◆ **What you are asked to do**:
Work out how many lines below contain "Disable". Provide only the figure.
*** Opening Data listing ***
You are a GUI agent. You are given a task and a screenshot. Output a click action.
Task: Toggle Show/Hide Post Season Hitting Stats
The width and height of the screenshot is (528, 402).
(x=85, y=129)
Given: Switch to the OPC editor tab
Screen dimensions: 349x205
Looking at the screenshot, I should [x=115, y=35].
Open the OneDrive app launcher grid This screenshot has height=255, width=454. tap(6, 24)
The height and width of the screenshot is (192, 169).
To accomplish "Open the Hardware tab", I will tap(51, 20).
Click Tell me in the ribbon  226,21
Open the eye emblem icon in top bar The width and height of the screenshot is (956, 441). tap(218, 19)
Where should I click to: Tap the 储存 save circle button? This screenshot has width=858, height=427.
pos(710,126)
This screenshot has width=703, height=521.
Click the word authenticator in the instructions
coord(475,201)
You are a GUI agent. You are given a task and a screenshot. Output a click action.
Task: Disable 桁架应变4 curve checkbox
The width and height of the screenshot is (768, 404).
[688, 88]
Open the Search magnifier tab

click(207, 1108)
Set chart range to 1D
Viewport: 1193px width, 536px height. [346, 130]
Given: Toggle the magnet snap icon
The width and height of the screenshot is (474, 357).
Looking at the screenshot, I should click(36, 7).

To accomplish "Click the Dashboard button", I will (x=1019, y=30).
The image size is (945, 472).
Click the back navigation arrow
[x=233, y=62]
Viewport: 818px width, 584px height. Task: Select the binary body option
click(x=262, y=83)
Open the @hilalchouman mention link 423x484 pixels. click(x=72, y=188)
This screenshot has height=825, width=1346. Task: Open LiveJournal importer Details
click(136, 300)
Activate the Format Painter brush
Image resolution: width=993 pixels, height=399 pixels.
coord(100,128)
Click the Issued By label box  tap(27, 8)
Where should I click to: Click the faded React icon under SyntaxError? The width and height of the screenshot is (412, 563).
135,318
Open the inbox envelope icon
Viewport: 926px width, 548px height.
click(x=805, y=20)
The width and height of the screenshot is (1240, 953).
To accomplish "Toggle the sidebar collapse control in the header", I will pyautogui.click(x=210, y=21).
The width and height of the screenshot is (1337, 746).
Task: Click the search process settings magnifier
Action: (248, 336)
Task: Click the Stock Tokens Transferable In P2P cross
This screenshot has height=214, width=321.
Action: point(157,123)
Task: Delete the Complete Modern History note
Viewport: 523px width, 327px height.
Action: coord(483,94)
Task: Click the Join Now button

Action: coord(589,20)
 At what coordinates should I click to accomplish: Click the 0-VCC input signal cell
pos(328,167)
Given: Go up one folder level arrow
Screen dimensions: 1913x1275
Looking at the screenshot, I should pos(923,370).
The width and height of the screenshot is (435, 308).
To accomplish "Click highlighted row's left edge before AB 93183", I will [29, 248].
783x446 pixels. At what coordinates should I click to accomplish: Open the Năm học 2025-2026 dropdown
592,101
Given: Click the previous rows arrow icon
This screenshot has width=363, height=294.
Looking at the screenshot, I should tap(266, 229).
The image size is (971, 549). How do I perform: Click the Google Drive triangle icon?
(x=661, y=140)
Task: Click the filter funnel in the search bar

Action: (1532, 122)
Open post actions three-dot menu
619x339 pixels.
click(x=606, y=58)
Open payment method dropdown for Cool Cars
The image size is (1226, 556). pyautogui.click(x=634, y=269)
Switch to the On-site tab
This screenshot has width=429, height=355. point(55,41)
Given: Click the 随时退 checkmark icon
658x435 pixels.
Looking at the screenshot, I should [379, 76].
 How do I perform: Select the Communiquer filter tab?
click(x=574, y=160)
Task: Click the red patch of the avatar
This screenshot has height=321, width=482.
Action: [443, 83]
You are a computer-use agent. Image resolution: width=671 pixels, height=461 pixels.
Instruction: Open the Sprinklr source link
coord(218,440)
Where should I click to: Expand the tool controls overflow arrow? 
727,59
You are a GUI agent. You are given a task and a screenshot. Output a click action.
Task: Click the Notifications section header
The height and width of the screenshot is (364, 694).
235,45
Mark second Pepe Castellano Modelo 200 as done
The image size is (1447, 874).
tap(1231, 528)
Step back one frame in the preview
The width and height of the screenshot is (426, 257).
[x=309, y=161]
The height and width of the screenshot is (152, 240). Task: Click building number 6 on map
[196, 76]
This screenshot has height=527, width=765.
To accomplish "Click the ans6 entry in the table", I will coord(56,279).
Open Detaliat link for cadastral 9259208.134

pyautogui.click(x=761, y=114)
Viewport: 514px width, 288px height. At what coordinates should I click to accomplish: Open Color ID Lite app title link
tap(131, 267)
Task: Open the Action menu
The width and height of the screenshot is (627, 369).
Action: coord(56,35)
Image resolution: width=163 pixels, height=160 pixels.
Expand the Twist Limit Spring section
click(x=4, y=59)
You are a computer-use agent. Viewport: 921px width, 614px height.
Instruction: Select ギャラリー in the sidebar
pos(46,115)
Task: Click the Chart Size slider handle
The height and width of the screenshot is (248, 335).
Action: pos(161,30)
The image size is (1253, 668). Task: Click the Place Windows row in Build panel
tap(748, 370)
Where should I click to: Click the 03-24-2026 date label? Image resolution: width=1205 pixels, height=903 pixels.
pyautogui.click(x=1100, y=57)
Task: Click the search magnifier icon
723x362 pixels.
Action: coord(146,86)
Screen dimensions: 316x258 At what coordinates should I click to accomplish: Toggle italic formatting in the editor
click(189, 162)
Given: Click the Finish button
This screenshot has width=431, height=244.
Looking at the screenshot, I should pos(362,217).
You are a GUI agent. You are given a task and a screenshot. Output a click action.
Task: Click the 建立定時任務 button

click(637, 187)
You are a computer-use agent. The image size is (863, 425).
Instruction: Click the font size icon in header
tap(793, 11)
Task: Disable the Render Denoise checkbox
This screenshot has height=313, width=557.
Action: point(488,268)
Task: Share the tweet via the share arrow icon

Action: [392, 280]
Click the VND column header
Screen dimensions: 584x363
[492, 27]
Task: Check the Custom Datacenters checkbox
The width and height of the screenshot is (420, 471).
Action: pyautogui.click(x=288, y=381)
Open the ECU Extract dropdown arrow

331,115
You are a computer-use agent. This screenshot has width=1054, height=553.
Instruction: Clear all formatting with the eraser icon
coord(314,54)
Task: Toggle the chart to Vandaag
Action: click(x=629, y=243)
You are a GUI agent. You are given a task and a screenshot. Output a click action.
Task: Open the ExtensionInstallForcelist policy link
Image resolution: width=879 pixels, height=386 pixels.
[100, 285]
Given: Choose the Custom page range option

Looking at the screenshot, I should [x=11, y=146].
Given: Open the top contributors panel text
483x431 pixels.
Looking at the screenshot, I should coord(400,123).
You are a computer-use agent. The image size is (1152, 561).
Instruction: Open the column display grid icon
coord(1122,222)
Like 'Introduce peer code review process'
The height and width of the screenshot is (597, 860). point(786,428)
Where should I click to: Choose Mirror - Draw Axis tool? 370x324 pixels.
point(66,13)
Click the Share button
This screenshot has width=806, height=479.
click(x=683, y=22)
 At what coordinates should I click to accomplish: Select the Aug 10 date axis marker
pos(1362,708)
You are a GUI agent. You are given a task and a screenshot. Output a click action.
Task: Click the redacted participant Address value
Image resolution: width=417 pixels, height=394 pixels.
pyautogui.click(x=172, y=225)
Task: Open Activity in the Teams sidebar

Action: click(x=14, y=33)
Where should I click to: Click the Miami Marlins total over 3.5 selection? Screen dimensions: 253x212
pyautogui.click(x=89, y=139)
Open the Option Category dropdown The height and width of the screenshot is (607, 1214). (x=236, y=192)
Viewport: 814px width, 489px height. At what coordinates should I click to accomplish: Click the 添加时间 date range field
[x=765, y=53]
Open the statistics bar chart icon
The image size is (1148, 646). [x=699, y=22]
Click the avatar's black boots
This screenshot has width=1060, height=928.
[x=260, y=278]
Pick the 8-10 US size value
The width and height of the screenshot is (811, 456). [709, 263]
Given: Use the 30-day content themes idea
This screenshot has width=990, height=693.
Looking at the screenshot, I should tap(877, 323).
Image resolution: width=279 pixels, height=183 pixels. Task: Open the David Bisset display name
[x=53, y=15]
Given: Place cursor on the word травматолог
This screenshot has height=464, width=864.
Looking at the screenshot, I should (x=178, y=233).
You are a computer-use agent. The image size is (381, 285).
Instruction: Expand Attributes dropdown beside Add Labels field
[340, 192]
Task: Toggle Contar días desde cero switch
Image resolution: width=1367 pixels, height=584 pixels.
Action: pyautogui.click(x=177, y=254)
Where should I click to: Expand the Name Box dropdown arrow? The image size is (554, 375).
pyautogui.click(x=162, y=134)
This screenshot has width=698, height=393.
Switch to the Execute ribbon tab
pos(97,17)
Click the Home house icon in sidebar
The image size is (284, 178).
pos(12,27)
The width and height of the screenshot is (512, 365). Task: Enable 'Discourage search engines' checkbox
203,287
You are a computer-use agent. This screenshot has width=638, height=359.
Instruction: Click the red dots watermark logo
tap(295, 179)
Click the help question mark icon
*** Closing Data listing ***
◆ **Reply to the task**:
2